Researchers at the University of Pittsburgh are working on technology that could help make a human mission to Mars possible.
One of the challenges scientists must overcome is the bone loss resulting from time spent in microgravity environments, said Michael Roberts, deputy chief scientist at the Center for the Advancement of Science in Space or CASIS.
“Bones are constantly being torn down and rebuilt. There’s a balance between resorption of bone and creation of new bone,” Roberts said. “In that space environment, since you’re not using your bones and they’re not mechanically loaded the same way they are here on Earth, your body adapts that and says ‘Why do I need to continue expend this energy on building a large bone? I don’t really need it up here because I’m floating around.’”
Astronauts take drugs to help prevent bone loss; the same kind of drugs that some people take for osteoporosis. But developing new and more effective drugs for preventing bone loss can still be a challenge, because neither the traditional two-dimensional cell cultures used in labs nor animal subjects such as mice and rats behave quite like the human body.
“Around 50 percent of the time, the outcomes of those two models do not correlate with what happens in the clinic, so something is clearly wrong with the cell mono-layers and some of the animal models,” said Peter Alexander, senior scientist at Center for Cellular and Molecular Engineering at Pitt. “This is why we’re trying to develop systems that use human … stem cells, so human from the beginning in a more sophisticated way.”

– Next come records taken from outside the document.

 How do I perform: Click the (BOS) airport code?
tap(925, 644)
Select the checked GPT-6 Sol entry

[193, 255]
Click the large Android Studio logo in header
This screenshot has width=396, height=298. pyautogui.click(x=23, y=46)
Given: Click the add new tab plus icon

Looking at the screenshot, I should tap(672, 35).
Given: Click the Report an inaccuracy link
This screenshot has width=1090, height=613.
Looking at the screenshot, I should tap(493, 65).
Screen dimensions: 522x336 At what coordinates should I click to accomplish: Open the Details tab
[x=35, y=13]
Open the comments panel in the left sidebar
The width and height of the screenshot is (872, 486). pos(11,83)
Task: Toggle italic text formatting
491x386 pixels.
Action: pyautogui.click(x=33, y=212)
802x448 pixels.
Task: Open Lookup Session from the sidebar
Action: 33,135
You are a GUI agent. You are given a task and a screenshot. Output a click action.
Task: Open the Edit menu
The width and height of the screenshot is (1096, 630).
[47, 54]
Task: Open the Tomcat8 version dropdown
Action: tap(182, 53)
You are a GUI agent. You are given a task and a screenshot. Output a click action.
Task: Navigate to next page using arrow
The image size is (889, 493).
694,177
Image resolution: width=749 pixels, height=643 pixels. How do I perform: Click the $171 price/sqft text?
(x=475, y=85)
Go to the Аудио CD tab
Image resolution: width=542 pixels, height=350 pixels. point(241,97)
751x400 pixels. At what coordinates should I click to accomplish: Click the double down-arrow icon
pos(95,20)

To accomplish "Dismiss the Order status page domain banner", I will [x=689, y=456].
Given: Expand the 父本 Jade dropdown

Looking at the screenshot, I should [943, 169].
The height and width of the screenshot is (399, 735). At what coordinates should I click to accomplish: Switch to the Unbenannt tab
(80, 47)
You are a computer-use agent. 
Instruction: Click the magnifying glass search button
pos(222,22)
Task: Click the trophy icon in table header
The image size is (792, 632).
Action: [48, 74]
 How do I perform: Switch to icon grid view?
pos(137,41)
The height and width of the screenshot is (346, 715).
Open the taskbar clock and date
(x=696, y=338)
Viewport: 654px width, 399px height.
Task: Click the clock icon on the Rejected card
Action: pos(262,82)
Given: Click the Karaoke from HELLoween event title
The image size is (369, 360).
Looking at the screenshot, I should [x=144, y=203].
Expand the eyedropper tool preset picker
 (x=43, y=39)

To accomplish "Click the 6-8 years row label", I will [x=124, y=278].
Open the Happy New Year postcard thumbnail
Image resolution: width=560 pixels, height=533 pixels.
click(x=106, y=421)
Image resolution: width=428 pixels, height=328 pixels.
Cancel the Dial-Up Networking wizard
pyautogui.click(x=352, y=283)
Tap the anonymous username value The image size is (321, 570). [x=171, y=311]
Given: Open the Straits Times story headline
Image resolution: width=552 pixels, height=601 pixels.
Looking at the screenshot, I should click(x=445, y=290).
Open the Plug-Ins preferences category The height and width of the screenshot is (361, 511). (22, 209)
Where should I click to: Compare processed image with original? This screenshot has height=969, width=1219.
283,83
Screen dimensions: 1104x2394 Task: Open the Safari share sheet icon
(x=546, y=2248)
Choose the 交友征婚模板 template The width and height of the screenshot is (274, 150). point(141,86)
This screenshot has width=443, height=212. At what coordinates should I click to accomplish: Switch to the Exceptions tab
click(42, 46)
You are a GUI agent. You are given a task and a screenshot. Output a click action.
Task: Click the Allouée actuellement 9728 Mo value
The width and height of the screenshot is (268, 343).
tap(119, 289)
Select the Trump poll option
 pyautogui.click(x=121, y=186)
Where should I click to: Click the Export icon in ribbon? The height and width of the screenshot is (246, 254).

Alexander and his colleagues, Rocky Tuan and Riccardo Gottardi, have spent the last four years creating a bioreactor that more accurately mimics functional bone tissue.
“We’re supplying both cells that build bone and cells that break down bone, and we’re supplying them a 3-D environment or scaffold that closely models the bony tissue in the body,” Alexander said.
The bioreactor is part of a new wave of experimental technology called organs-on-chips or tissues-on-chips. The idea is to build tiny versions of human systems that could one day replace traditional dish cultures and animal testing.
Roberts said that could mean in the future, scientists might be able to tailor drug treatments to a specific person using their own cells, which could boost the positive effects of drugs and lessen negative side effects.
“By understanding how to form tissues in these types of devices, one day we may be able to grow whole organs that may be used for organ replacement,” he said.
Alexander and his colleagues won a research grant from CASIS to have the bioreactor sent to the International Space Station. By sending the system to a microgravity environment, researchers will be able to observe bone density loss and the effects of drugs meant to prevent it at an accelerated pace.
“We may be able to benefit astronauts by learning more about how anti-bone loss drugs work for them, but that same technology could be used on earth to help patients with osteoporosis,” he said.
Alexander said the accelerated pace of bone loss will also help the researchers prove to pharmaceutical companies that their technology works for testing osteoporosis drugs.
Roberts said it will be late 2017 or early 2018 before the Pitt bioreactor makes its way to the ISS, giving the researchers plenty of time to engineer it to function property in a microgravity environment. Alexander said he expects it to be there for about one month.